(Stored records)
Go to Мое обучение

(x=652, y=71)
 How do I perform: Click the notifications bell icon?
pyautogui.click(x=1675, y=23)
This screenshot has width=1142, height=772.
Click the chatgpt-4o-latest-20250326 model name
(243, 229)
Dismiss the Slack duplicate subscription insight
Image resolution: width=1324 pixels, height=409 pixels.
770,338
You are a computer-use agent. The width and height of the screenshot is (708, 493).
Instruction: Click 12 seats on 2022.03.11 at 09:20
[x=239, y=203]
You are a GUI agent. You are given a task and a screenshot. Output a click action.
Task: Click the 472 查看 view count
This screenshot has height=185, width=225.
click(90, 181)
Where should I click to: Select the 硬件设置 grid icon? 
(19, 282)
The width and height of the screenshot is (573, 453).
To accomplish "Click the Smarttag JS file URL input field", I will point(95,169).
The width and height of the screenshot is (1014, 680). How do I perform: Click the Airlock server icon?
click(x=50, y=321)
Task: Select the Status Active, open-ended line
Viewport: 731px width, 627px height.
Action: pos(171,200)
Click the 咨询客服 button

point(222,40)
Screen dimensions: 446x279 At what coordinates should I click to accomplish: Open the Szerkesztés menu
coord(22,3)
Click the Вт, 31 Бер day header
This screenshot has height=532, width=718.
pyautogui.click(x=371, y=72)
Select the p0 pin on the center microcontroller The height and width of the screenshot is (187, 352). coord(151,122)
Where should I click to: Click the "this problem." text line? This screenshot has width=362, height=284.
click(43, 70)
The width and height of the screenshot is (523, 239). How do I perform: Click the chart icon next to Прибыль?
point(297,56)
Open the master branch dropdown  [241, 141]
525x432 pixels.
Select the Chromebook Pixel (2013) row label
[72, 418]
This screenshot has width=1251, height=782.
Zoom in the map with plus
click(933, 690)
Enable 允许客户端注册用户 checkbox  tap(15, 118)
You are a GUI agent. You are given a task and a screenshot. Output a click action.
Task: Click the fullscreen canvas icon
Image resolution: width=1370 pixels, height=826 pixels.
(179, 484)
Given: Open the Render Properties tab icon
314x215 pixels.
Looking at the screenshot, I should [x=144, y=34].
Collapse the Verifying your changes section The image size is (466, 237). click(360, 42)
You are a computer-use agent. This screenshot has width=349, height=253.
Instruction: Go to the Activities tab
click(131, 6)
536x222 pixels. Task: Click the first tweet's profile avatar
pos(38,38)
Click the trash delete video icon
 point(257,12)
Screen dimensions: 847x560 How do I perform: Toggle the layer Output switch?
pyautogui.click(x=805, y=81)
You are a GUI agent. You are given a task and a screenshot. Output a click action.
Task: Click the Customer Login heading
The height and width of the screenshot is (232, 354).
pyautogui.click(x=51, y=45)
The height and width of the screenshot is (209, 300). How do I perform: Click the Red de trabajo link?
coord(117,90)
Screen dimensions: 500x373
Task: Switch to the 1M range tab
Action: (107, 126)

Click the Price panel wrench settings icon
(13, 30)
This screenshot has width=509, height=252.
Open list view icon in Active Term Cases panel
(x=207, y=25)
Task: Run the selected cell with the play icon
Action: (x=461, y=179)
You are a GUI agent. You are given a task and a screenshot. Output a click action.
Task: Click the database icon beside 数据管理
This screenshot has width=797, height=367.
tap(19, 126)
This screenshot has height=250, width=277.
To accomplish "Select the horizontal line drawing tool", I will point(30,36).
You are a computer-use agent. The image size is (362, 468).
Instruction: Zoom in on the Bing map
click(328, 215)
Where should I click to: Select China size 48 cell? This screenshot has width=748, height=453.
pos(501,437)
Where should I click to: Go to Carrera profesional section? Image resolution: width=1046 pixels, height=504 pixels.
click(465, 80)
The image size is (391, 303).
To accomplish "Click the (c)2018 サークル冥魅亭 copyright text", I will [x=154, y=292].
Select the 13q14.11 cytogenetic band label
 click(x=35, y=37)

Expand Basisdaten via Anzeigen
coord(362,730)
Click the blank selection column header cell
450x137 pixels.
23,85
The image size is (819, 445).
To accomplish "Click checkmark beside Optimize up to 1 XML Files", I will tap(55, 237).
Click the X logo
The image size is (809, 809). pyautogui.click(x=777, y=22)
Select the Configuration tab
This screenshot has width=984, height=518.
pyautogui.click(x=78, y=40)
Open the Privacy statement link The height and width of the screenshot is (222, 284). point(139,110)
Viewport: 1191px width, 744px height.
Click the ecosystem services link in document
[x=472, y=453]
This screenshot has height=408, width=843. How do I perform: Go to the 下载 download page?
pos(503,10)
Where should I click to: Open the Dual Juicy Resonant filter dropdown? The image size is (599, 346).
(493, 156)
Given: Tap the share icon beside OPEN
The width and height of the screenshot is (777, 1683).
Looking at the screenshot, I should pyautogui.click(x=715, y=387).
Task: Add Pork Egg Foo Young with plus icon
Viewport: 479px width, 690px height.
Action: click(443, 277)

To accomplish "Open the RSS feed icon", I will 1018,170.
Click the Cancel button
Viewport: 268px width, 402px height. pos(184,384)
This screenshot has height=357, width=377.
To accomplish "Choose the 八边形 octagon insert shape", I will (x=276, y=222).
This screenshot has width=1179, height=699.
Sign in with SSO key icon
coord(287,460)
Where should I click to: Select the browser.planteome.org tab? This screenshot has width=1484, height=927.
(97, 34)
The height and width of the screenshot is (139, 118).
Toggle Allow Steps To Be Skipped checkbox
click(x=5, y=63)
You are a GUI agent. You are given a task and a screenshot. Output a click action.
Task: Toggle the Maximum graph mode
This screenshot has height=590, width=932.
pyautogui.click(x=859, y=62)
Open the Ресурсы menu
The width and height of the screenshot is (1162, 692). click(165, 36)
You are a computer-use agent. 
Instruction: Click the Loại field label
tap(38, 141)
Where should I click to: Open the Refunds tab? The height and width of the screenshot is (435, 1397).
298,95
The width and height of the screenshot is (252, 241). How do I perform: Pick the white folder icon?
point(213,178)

=== Task to carry out ===
Copy each line in the entries above where the word "will" shows up.

=== Answer to the exercise ===
To accomplish "Click the Smarttag JS file URL input field", I will point(95,169).
To accomplish "Select the horizontal line drawing tool", I will point(30,36).
To accomplish "Click the (c)2018 サークル冥魅亭 copyright text", I will [x=154, y=292].
To accomplish "Click checkmark beside Optimize up to 1 XML Files", I will tap(55, 237).
To accomplish "Open the RSS feed icon", I will 1018,170.
To accomplish "Choose the 八边形 octagon insert shape", I will (x=276, y=222).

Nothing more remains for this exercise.